= Len Dobbin =

Leonard Montgomery Ross Dobbin (February 23, 1935 – July 9, 2009) was a jazz radio broadcaster and critic. A native of Montreal, Quebec, Canada, Dobbin was involved with many Montreal jazz music events for decades and was active in the jazz community as a broadcaster, radio producer, reviewer and photographer. Dobbin's jazz photographs had four showings in the years prior to his death, and can be found in many magazines and album covers. Dobbin also wrote liner notes for jazz releases.

Dobbin's radio career began in 1962. During the 1970s, Dobbin's Sunday evening radio show "Jazz 96" introduced many Canadian jazz artists to the public.
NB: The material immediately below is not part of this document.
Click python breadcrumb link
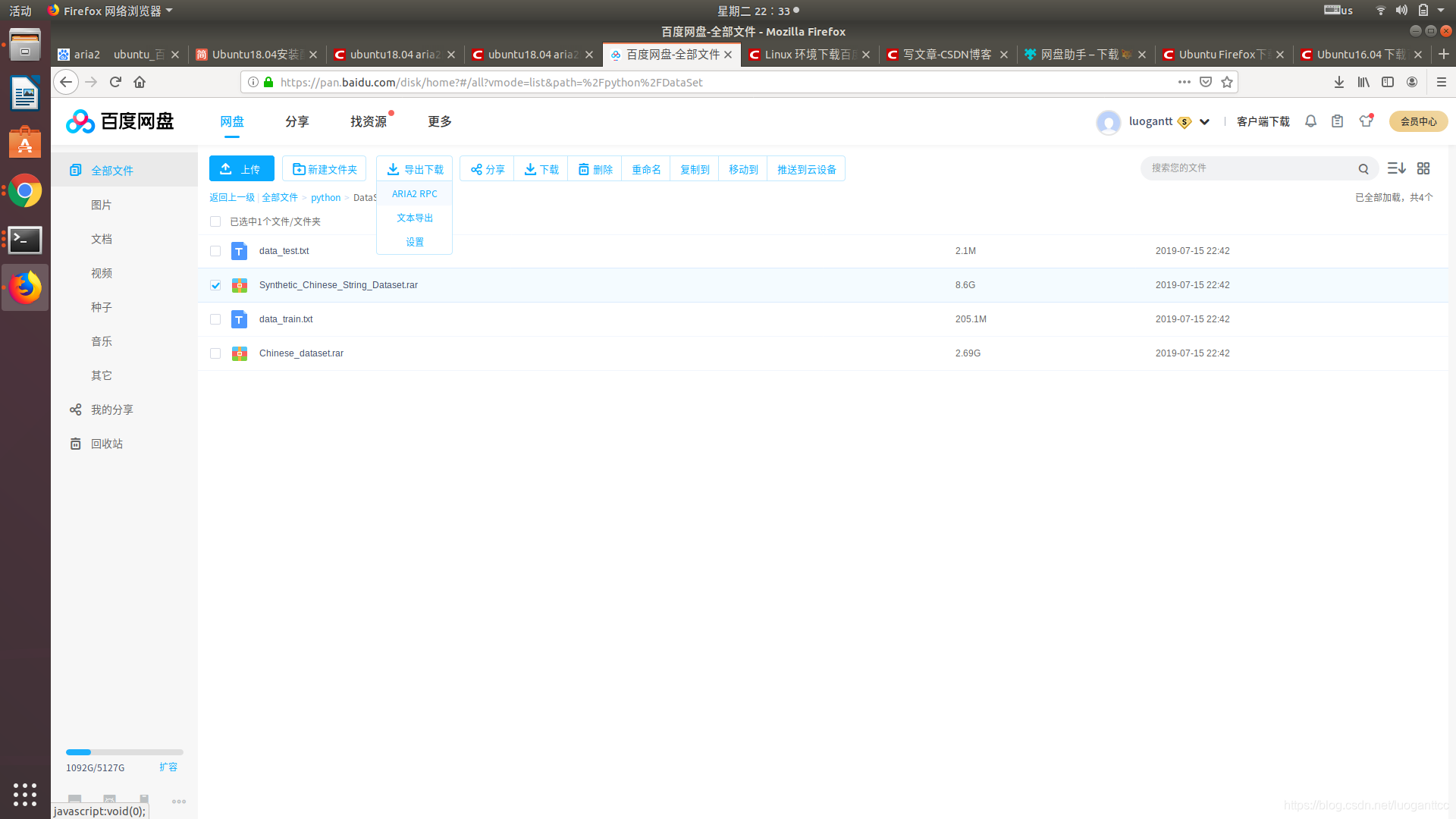This screenshot has width=1456, height=819. click(325, 198)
Subsequently, he hosted a show called "Dobbin's Den", which aired on McGill University campus radio station CKUT-FM on Sundays from 11a.m.-1p.m.
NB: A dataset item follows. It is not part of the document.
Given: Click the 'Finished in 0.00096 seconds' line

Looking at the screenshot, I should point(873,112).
Dobbin also wrote about and reviewed jazz music for the Montreal Mirror, the Montreal Gazette and CODA.

Dobbin developed relationships with major jazz artists, including baritone saxophonist Pepper Adams, who composed a tune titled "Dobbin" in his honor, and the vocalist Sheila Jordan who, upon hearing of his death, was quoted as saying that he was "like a younger brother to me.... I will dedicate "The Crossing" at every performance I do to (Dobbin)...."

An almost lifelong battle with alcoholism ended in the mid 1990s when Dobbin achieved what was to become permanent sobriety with the help of Alcoholics Anonymous.

Dobbin suffered a stroke in July 2009 while sitting in a jazz club in Montreal. He was taken by ambulance to hospital where he died that night.

Among his awards was a nomination in 2009 for "Broadcaster of the Year" at the Canadian National Jazz Awards.